National Museum Belgrade Serbia

National Museum French Theater Square 1898 Camille Pissarro

During my last visit to Belgrade, the National Museum (Narodni Mujez u Beogradu) was still undergoing a massive fifteen-year restoration. It reopened, so yesterday I spent three hours exploring the Museum, a “cradle of history and Serbian culture”. The Museum is magnificent! Viewing the exhibitions was educational, and I left in a brain stupor, struggling to process the vast amount of information presented.

Medieval Icon of the Holy Mandylion Inscription Božidar Vuković
Wedding of Emperor Dušan 1900 Pavle Paja Jovanović

With over 400,000 objects, it presents a “comprehensive story of the Serbian people, Central Balkans, and Europe”. Exhibits include items from prehistoric times to the late medieval period. The museum features works of key styles and movements, and the artistic achievements in national and European art from the Middle Ages to the 20th century.

The Decorating of the Bride 1886 Pavle Paja Jovanović

I did minimal research before visiting and more afterwards. Weekly thematic guided tours are available, so I’ll return to take one. At best, a single visit only provides a micro-cursory view of the exhibits, and Serbian history is complex, at least to me. The Museum is closed on Mondays and free to visitors on Sundays.

JOBS =>
• A. According to the post about the National Museum in Belgrade, how many objects does the museum hold?
• B. List each artwork in the National Museum post that has a year in its caption, along with that year.
• C. Pick up the post about the National Museum in Belgrade after its last sentence and write a few more.

RECORDS =>
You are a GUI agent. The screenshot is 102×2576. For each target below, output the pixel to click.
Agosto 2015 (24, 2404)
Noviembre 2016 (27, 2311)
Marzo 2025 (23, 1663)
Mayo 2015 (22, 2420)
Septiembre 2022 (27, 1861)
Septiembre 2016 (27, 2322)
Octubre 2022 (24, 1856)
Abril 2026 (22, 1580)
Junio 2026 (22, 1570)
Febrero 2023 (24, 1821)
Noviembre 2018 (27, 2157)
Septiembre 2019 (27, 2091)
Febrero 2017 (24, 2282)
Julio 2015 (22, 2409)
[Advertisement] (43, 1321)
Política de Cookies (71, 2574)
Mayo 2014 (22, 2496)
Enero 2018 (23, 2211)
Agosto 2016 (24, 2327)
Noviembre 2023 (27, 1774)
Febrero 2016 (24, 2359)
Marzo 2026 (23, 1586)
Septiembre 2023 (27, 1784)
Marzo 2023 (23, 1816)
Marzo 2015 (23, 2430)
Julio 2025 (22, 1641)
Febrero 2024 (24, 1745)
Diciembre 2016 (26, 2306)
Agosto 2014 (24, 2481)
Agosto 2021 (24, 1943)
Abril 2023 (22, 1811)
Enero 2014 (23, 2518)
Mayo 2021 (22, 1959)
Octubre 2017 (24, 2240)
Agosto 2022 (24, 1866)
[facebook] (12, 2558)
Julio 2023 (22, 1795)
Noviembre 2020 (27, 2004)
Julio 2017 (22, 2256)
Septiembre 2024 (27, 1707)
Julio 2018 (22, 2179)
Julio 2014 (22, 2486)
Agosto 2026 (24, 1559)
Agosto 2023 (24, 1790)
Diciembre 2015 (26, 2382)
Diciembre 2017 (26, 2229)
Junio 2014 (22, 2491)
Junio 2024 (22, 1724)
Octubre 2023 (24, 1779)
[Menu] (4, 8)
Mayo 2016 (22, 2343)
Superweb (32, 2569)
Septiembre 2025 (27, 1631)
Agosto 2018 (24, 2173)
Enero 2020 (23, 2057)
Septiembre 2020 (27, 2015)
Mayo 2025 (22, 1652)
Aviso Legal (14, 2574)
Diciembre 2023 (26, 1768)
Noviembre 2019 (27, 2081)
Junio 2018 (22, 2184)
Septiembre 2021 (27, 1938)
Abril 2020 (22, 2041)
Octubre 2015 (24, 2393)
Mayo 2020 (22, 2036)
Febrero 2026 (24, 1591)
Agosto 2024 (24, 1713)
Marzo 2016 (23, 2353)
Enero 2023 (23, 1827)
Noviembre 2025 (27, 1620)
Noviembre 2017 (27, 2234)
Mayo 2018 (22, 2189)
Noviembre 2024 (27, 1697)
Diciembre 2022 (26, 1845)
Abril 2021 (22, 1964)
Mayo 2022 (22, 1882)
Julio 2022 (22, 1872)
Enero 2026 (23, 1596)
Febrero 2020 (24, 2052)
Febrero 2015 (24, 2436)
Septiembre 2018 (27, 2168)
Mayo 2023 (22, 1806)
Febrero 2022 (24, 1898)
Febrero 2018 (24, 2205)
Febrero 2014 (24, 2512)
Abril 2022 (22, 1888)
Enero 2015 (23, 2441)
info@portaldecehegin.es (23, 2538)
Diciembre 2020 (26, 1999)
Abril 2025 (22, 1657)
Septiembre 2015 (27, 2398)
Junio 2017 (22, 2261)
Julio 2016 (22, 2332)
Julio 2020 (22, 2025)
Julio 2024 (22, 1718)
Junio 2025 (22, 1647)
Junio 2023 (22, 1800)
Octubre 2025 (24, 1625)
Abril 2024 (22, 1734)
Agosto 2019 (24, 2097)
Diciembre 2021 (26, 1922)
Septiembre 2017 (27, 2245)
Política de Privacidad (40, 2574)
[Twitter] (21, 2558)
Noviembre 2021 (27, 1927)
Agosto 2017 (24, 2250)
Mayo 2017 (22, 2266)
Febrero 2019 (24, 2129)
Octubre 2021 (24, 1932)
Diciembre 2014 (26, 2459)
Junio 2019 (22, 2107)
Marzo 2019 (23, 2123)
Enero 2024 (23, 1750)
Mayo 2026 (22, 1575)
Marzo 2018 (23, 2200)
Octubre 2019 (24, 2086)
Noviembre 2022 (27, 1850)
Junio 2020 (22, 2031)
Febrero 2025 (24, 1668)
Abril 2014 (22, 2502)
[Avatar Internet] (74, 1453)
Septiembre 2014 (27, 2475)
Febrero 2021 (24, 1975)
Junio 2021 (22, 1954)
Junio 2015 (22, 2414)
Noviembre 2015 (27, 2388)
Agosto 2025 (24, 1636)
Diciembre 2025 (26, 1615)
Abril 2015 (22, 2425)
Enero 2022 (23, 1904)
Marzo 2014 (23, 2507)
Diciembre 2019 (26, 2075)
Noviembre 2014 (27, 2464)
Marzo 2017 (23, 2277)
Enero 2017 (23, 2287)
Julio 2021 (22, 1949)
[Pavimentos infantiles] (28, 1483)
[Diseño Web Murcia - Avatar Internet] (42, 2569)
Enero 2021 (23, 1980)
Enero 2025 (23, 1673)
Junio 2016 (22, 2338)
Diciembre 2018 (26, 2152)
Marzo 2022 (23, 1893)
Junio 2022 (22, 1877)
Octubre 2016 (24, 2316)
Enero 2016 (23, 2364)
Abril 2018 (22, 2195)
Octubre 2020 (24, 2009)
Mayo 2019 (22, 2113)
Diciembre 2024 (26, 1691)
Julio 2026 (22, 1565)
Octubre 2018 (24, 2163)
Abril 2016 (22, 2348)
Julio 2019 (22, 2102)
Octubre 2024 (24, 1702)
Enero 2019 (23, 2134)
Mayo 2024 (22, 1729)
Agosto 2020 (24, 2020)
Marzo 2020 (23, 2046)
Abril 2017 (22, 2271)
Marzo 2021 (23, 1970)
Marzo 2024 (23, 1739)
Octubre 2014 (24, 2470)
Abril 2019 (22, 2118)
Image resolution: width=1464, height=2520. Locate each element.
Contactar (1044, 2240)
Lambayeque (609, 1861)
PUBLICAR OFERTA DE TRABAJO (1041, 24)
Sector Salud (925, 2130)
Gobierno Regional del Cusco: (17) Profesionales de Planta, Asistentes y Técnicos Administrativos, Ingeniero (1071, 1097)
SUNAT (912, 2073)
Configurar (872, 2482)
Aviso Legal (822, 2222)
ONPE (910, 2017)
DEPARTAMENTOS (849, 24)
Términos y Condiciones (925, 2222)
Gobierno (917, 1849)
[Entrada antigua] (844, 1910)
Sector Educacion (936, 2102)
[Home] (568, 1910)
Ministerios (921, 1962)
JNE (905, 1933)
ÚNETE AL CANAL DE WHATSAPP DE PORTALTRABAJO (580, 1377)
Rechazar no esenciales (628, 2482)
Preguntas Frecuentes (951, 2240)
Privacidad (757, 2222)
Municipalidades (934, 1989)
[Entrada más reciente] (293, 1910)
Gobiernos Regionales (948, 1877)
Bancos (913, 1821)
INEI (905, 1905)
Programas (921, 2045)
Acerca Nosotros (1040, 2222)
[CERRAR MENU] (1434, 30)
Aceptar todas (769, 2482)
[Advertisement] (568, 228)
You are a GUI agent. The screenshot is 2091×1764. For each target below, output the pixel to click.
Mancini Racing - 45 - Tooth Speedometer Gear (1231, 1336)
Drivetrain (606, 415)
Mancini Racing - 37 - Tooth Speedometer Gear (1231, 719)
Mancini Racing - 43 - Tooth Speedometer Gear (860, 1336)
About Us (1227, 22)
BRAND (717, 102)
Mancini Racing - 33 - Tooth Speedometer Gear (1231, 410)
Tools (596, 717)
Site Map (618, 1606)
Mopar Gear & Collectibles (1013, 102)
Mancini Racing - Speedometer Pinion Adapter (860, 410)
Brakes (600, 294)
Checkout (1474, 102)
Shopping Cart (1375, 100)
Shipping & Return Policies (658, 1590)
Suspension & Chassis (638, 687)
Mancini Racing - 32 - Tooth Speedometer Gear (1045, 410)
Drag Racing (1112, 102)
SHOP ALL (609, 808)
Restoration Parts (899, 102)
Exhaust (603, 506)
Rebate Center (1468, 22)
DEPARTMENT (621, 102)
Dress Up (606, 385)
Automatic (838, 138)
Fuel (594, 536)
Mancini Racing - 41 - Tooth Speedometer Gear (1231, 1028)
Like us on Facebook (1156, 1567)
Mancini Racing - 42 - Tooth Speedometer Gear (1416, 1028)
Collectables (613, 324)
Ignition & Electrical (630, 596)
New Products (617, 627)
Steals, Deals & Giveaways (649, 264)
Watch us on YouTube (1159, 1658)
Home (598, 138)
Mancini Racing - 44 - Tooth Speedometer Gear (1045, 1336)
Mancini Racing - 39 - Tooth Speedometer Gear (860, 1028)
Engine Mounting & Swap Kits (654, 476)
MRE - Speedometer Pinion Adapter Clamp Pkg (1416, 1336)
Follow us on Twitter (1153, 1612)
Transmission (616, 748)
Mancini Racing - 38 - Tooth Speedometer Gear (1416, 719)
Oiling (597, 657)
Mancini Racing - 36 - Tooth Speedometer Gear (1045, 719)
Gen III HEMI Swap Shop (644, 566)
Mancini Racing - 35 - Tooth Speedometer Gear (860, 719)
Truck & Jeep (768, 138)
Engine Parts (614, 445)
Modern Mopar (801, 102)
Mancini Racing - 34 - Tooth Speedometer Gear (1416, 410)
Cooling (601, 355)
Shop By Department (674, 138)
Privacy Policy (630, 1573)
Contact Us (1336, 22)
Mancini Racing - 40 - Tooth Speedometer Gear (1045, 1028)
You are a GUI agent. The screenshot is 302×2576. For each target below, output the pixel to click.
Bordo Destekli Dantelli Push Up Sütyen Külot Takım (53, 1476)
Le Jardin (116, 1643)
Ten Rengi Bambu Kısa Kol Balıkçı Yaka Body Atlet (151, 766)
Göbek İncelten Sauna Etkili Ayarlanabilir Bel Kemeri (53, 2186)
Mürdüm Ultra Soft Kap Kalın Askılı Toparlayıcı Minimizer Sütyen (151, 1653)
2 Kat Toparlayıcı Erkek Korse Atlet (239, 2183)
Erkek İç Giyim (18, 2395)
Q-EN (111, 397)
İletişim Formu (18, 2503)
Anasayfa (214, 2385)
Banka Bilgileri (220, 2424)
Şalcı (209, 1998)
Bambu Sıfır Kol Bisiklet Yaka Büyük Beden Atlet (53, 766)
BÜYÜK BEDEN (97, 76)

RESPONSES =>
• A. Over 400,000 objects.

• B. French Theater Square (1898), Wedding of Emperor Dušan (1900), The Decorating of the Bride (1886)

• C.
Ivan Meštrović Widow with a Child 1908-09
Landscape from the Seaside 1911 Mališa Glišić
History

The National Museum is located on Knez Mihailova Street in Republic Square behind the Prince Mihailo Monument. Its location is the former site of the famous Dardanelles Tavern, a “meeting point of Belgrade’s cultural and artistic elite of the time”. Demolition of the old tavern marked the beginning of the transformation of Republic Square. It was followed by construction of the National Theatre and the Monument to Prince Mihailo, after leveling Stambol Gate – the “firmest and best-built” of four gates placed on the way out of Belgrade.

Ivan Radović Self Portrait
Village House 1932 Sava Šumanović

The building was created in 1902-1903 for the Fund Mortgage Bank, one of Belgrade’s oldest banking institutions. In 1930-1933, it expanded into the Serbian State Mortgage Bank. The building was damaged during World War II bombings in 1944, and reconstructed in 1946. In 1950, it was remodeled for the National Museum which opened in 1952. The museum’s central dome was restored several years later between 1955-1966.

Harbor in Nice 1923 Veljko Stanojević

When creating the Museum, exhibition designers Igor and Irena Stepančić and Jelena Stefanović strived “to provide open insight into art and the past through a balanced combination of conventional and innovative settings”. Several architects, designers, and contractors contributed to the long-term project.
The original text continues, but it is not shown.